Their email list includes pretty much every It Kid in SoCal.; Credit: Photo by Danny Liao

Their email list includes pretty much every It Kid in SoCal.; Credit: Photo by Danny Liao

Both guys grew up in L.A., Romo in Van Nuys and Weiss in Westwood and Thousand Oaks (as well as Arizona). They met in 2010 when Weiss booked Romo’s band for his first event series, Hipsters Heart Hip-Hop. A year later, Weiss decided to change the name to Go HAM Productions. Another friend, DJ Stereotype, commented, “Fuck yeah, dude, we’re about to go HAM on everything,” and HAM (hip-hop slang for “hard as a motherfucker”) was born.

When they threw their first warehouse party, “We didn’t know what we were doing,” Weiss admits. “I think we charged $30 to get in, but it was an open bar and we went to 6 a.m. It was pretty empty, but who did come? Trash Talk, Riff Raff, Alexander Spit, Kid Sister. Cool people came, just not a lot of people.”

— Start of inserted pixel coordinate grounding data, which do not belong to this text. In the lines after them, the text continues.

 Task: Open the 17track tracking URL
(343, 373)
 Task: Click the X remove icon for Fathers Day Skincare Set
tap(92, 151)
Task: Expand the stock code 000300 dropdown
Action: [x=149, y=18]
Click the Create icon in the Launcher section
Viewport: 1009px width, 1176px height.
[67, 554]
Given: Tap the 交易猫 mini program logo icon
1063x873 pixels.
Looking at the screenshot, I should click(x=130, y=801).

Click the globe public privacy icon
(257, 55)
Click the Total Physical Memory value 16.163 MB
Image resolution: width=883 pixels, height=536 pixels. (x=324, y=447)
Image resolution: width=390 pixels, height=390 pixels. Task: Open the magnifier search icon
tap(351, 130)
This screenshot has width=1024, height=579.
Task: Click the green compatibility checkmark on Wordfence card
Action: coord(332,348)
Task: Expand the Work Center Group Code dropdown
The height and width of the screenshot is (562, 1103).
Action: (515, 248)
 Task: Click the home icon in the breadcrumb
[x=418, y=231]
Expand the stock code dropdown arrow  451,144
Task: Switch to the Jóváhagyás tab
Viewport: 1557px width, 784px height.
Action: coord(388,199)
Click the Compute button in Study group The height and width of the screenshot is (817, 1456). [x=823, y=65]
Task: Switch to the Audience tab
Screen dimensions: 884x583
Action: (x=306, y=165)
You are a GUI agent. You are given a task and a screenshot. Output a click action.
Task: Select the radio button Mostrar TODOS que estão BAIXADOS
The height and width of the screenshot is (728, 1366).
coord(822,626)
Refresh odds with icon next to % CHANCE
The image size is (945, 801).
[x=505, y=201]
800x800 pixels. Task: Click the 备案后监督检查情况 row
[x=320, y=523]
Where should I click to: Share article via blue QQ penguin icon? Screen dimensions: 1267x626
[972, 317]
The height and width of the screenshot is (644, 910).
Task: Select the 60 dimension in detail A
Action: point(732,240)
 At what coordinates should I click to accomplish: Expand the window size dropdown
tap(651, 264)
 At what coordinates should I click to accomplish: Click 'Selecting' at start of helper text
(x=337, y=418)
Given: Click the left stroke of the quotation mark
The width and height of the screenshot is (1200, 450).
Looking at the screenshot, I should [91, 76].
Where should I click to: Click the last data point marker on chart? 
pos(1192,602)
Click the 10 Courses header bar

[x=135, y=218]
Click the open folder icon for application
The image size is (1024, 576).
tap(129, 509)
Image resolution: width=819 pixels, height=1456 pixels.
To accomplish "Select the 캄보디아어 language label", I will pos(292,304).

In 2011, the city was abuzz with the promise of rappers like Kendrick Lamar and Odd Future, and there was a desire for a younger, hipper, more accessible alternative to the bottle service and bling of Hollywood’s club culture. HAM filled that void and the cool kids flocked. Five years later, they show no signs of slowing down.

“We’ll throw rap shows for two months, then be like, ‘I kinda wanna do a weird rave thing.’ We’ve trained the kids to just be down. They trust us,” Romo says.

There have been speed bumps — a couple years ago, they had a bad run and Weiss was so broke he had to borrow rent money from his mom. But HAM’s fans are loyal, even as the guys recently relocated from warehouses to a legal club, Union.

“It organically grew and we didn’t have expectations of, ‘We’re gonna be the biggest fucking party,’” Weiss says.

Maybe not, but it definitely is. If you don’t mind being corny, you could even call Romo and Weiss the kings of the L.A. scene.